International Entrepreneurship

This research field focuses on the drivers of international entrepreneurial activity as well as on cross-country differences in entrepreneurial phenomena. By investigating attitudinal elements of the entrepreneurial decision maker, it is suggested that individual level factors are a key determinant to explain entrepreneurial internationalization.

Contact person: Dr. Laura von Arnim

Entrepreneurial Behavior and Decision-Making

Entrepreneurs need to make important decisions under immense time pressure, with limited ressources at hand while facing complete uncertainty. This research field encompasses common entrepreneurial behavior, decision-making patterns and investigates heuristics and cognitive biases that entrepreneurs are specifically susceptible to. The goal is to improve the decision-making of entrepreneurs as well as their behavioral patterns. 

This research field is closely linked to Entrepreneurial Well-Being as it further tries to incorporate insights from EWB and (positive) psychology to improve decision making.

Contact person: Nicolas Noak

Sustainable Entrepreneurship in Emerging Markets

Sustainable entrepreneurship helps to solve social and ecological problems in emerging and developing countries. We study which factors impact the intention to engage in sustainable entrepreneurship and how sustainable business models look like in emerging countries.
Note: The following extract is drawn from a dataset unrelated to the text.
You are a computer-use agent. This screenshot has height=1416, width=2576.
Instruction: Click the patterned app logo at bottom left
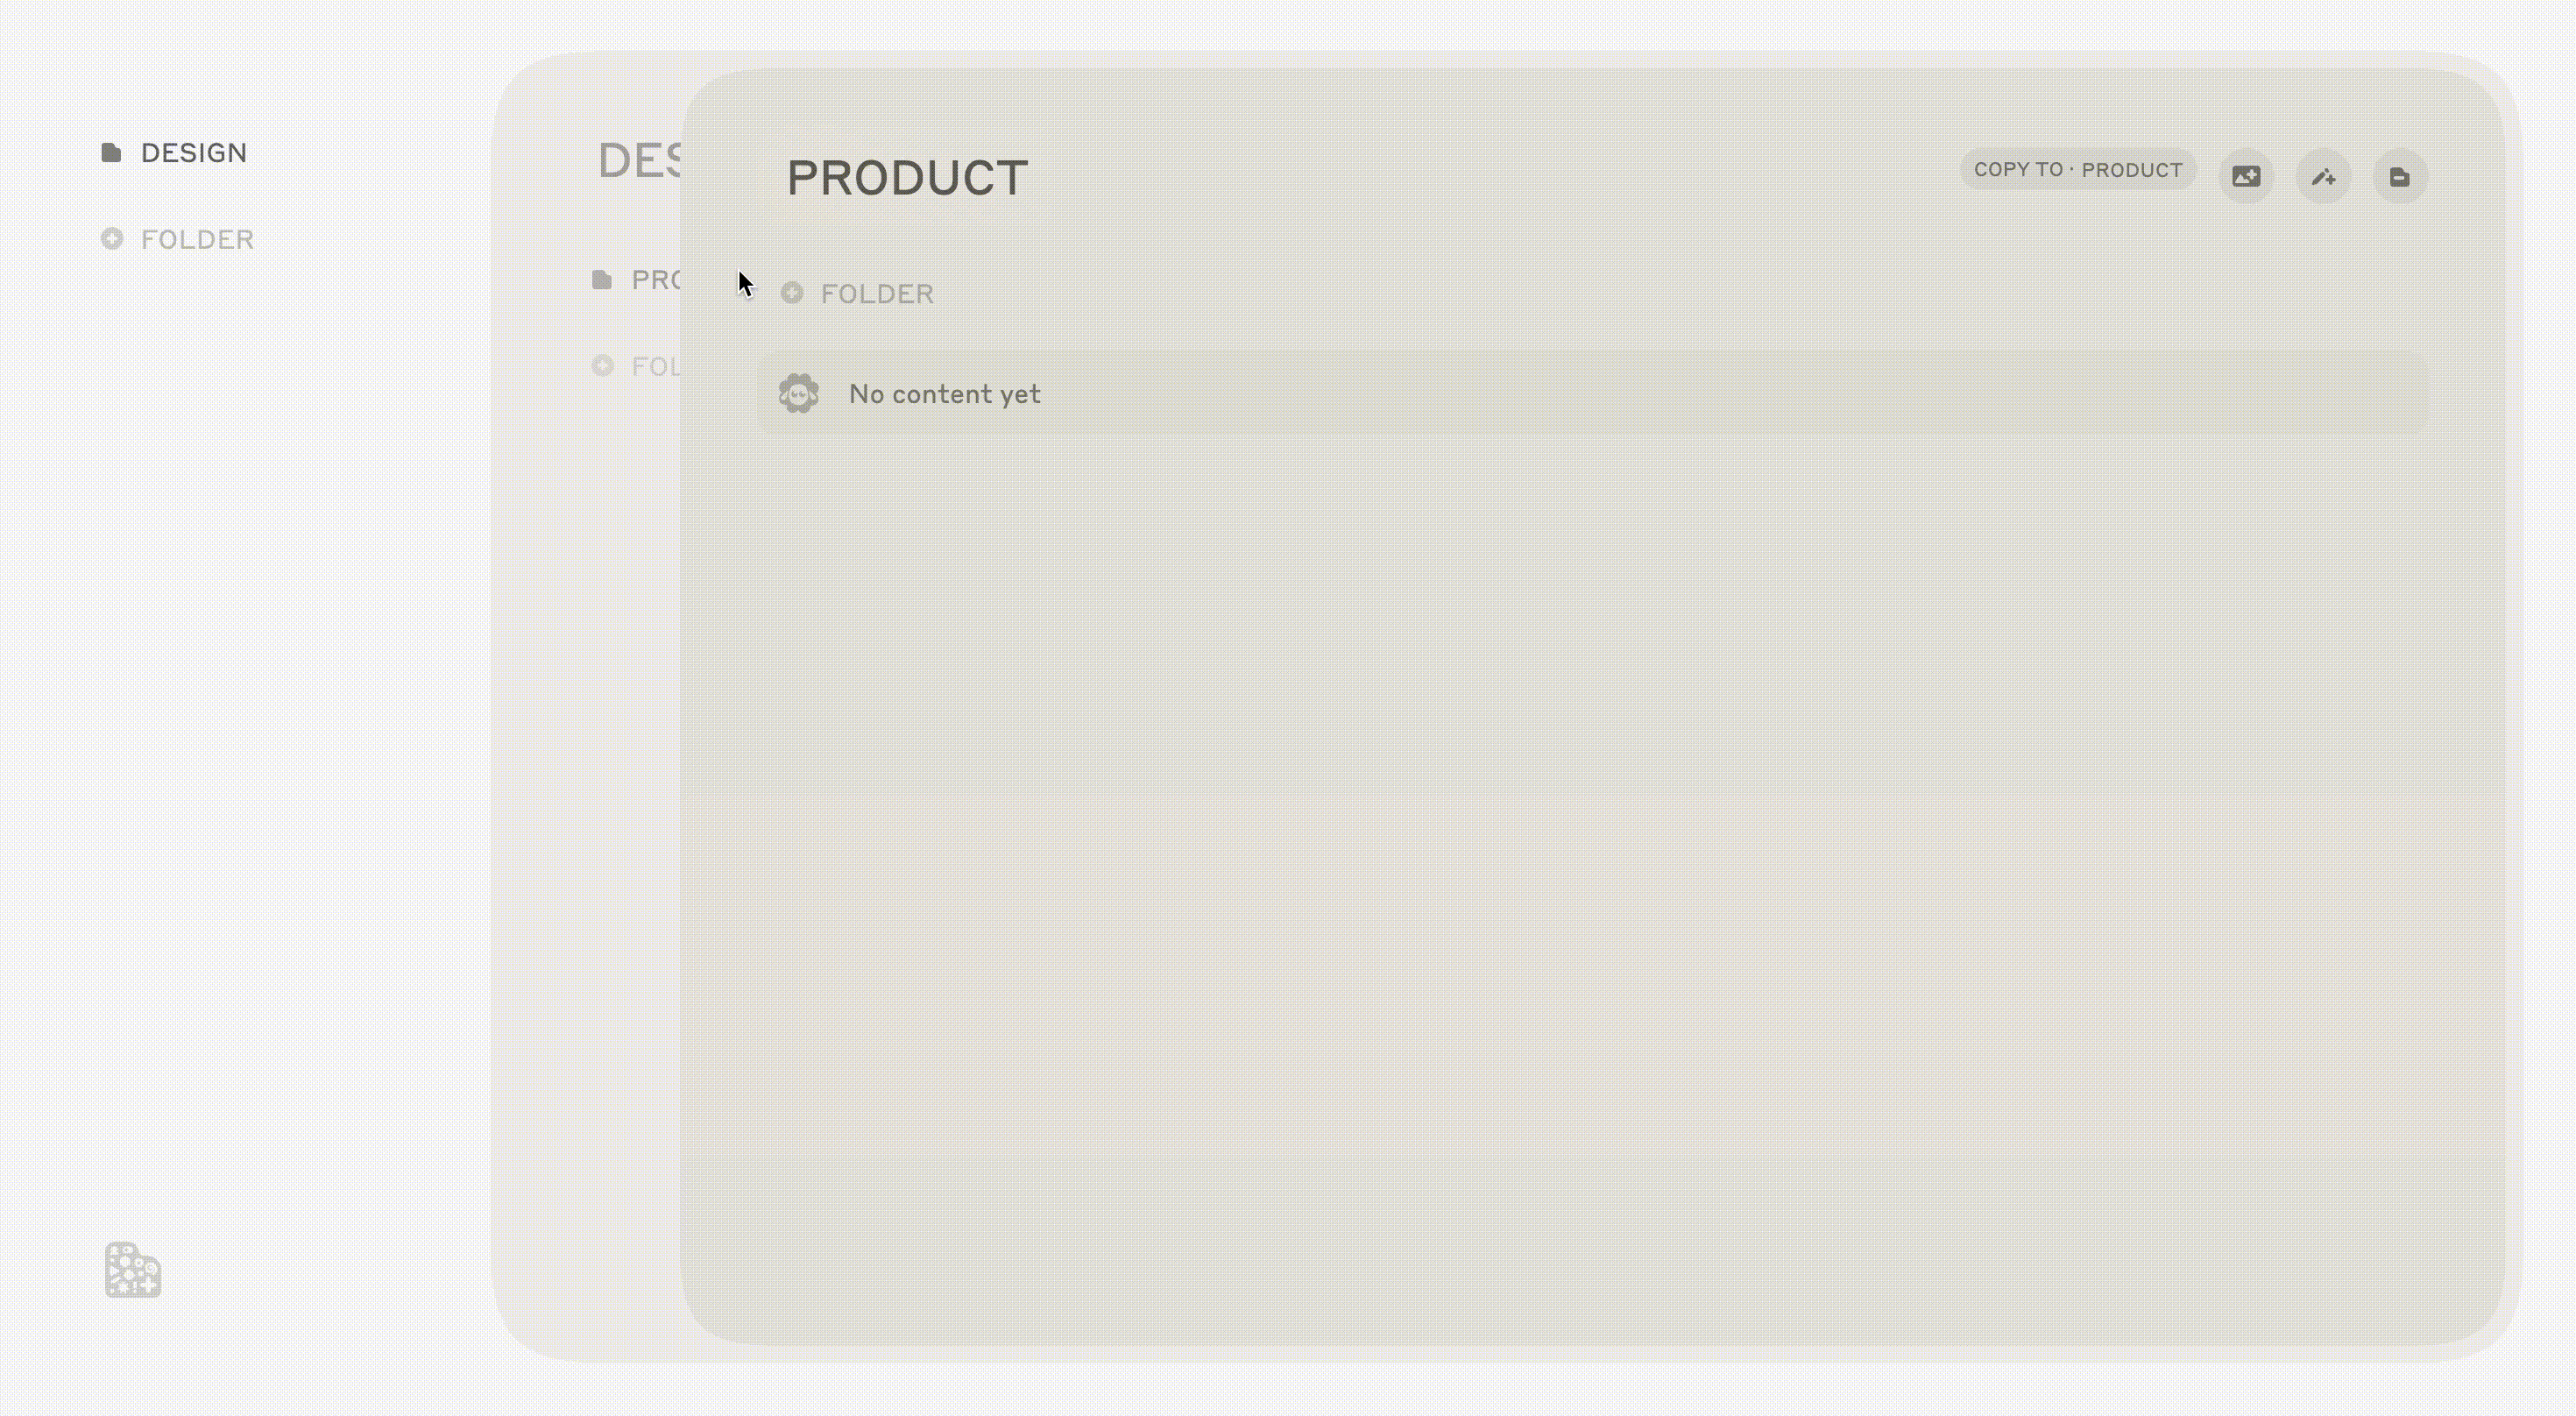click(x=133, y=1270)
Contact person: Dr. Laura von Arnim

 

Entrepreneurial Engagement in the Circular Economy

The Circular Economy is a sustainable transition concept that establishes new rules of the game. It has gathered significant momentum in academia, practice, and politics as a tool for reorganizing production and consumption, and revaluating the resource inputs. A circular economy combats problems often resulting from modern developed economies, such as consumerism, throw-away culture and product obsolescence. 

We research contexts in which new Circular Economy agents and ecosystems thrive or succumb to the pressures of the current socio-technical regime. In theory and pure volume, large corporations constitute the biggest lever to reduce negative externalities by incorporating circular principles. However, in practice organizational inertia, the economic attractiveness of unsustainable business models and the run for short-term revenues prevent innovations for sustainability,  as well as contextual factors in the adoption of circular economy practices. Therefore, we focus intently on entrepreneurial engagement to side-step such challenges embedded in the current economy. This research incorporates network analysis, social practice theory, and the multi-level transition perspective. 

Contacts: Paul Wolf & Malte Hager

Social Entrepreneurship & Social Innovation

Social Entrepreneurs are important economic agents as they take on the difficult task to create value for marginalized groups and confront wicked social problems with innovative solutions. In our research we focus on the process of social value creation and the social entrepreneurs' profile.